Exercise objective: The answer is to be the lines below that lie between the line holding "At what coordinates" and the line holding "Instruction: Switch to the 样式 tab", inclusive, transcribed exactly and free of pictures.

Records for processing:
------------------------------------

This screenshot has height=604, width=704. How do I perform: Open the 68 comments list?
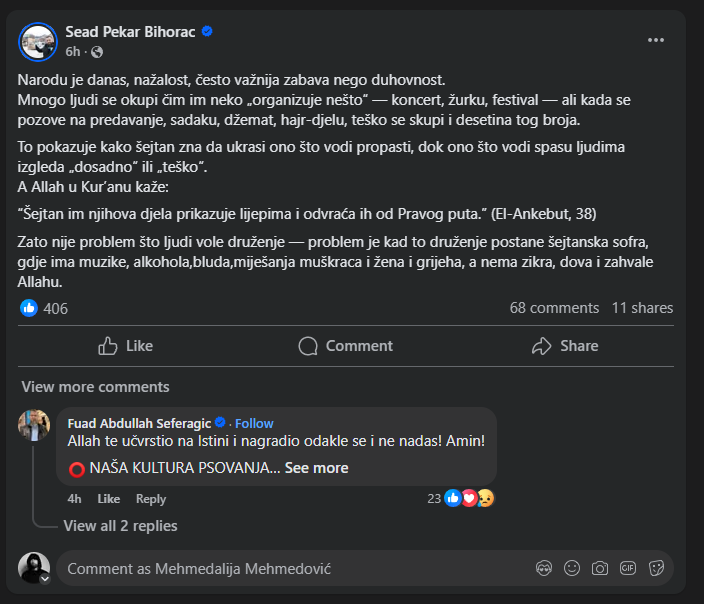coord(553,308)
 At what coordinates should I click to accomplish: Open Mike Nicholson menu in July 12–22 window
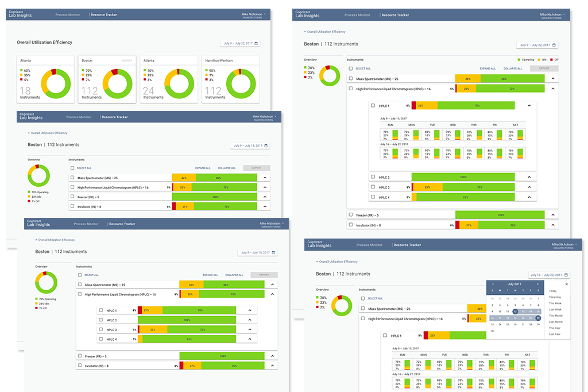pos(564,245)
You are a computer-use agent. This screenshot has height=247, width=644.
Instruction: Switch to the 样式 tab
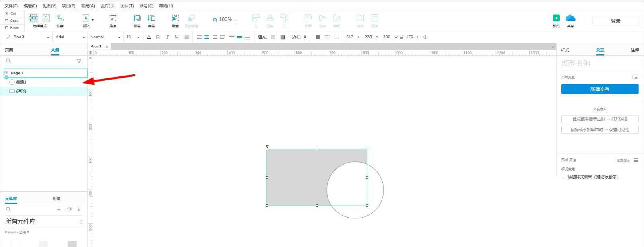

------------------------------------

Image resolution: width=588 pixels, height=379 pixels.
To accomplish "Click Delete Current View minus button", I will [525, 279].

------------------------------------

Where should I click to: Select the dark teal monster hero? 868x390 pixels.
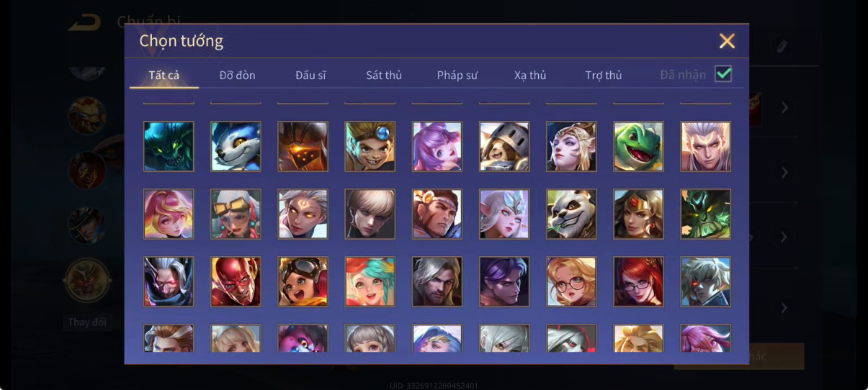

------------------------------------

Expected output:
 At what coordinates should I click to accomplish: Open Mike Nicholson menu in July 12–22 window
pos(564,245)
You are a computer-use agent. This screenshot has height=247, width=644.
Instruction: Switch to the 样式 tab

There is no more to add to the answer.